Kresna Gorge is situated near the villages of Palat, Drakata, and Krupnik while surrounded by the Pirin and Maleshevska Mountains. The gorge is a transitory Mediterranean climate, as it is located between the Central-European and Mediterranean climate zones. The Struma River cuts through the gorge and is a main geological feature. Near the riverbank are sediment soils which transition into shallow alluvial soil with maroon soil on the side. The rocky terrain varies throughout the gorge, including stony slopes, large vertical cliffs, and small rocky sections.

==Ecology==
Kresna Gorge is home to a diverse fauna and flora, as well as a ranging terrain. The southern reaches of the gorge bisect the Tisata nature reserve in two. The gorge is home to many important Mediterranean plant species, habitats, landscapes, and bird wildlife. There are approximately 31 species of reptiles, 75 species of mammals, and 232 species of birds in this relatively small gorge.

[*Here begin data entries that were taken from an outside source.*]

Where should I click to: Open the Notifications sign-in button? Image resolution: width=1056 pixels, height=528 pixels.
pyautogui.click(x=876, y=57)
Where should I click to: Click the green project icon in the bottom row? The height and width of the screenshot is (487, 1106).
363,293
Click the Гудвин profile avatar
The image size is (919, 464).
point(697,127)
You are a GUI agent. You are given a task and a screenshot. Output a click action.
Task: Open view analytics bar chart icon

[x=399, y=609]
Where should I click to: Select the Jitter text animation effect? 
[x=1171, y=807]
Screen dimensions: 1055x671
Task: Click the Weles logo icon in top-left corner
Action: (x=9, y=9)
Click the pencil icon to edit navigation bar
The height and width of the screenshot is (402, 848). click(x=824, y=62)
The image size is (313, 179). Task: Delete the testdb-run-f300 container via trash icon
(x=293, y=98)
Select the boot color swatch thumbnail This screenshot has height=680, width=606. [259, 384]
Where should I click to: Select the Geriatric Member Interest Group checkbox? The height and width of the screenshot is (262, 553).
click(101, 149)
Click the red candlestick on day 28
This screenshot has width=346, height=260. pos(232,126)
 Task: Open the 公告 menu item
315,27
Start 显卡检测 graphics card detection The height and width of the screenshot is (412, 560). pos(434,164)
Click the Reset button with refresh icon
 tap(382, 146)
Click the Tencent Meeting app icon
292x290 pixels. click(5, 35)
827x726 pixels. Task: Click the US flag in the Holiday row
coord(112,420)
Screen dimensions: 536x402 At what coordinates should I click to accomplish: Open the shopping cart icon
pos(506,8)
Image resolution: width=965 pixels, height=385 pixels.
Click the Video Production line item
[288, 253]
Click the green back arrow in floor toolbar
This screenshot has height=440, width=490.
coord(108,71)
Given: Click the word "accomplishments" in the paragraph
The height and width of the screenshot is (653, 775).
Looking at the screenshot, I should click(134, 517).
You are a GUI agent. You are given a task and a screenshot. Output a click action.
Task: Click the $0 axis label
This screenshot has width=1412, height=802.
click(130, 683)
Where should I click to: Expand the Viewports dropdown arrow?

Kresna Gorge is considered a Natura 2000 conservation site, signifying its importance in the protection of endangered species. Some species of birds, such as cormorants, may not nest and breed in the gorge, but are utilizing its resources as part of longer passageways and migratory routes. The resources provided by the gorge are crucial, and serve as the main resting sites to threatened and rare species such as the Egyptian vulture.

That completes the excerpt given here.